_Dataset entries_

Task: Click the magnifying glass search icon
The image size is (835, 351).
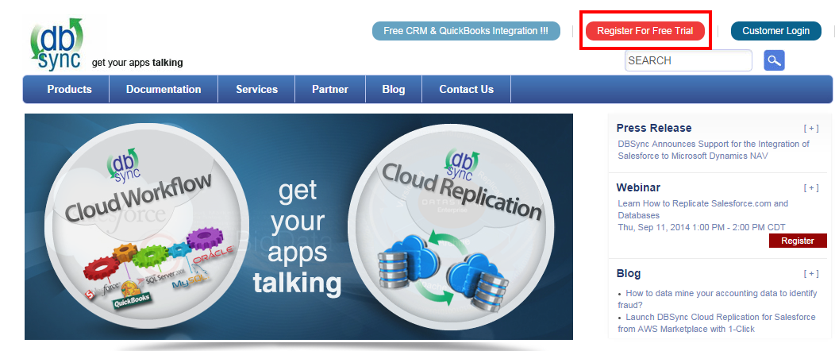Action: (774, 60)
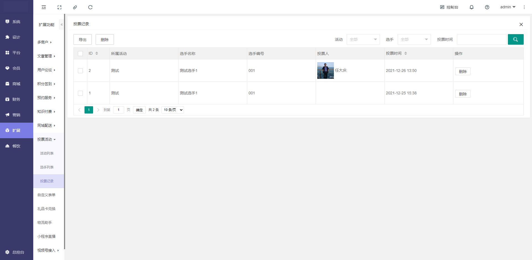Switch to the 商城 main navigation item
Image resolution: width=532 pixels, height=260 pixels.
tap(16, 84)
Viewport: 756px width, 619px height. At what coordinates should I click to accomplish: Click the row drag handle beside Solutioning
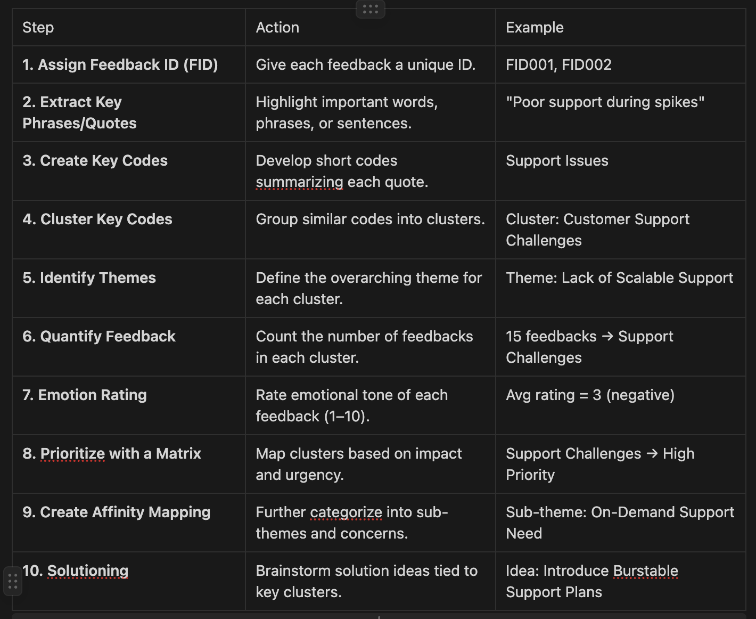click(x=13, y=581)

--

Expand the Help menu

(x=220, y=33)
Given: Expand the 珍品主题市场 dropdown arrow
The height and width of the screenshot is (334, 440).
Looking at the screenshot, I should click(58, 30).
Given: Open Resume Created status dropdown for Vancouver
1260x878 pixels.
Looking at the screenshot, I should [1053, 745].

_Required work_
Copy every line from the records above that contains the word "dropdown".

_Answer_
Given: Expand the 珍品主题市场 dropdown arrow
Given: Open Resume Created status dropdown for Vancouver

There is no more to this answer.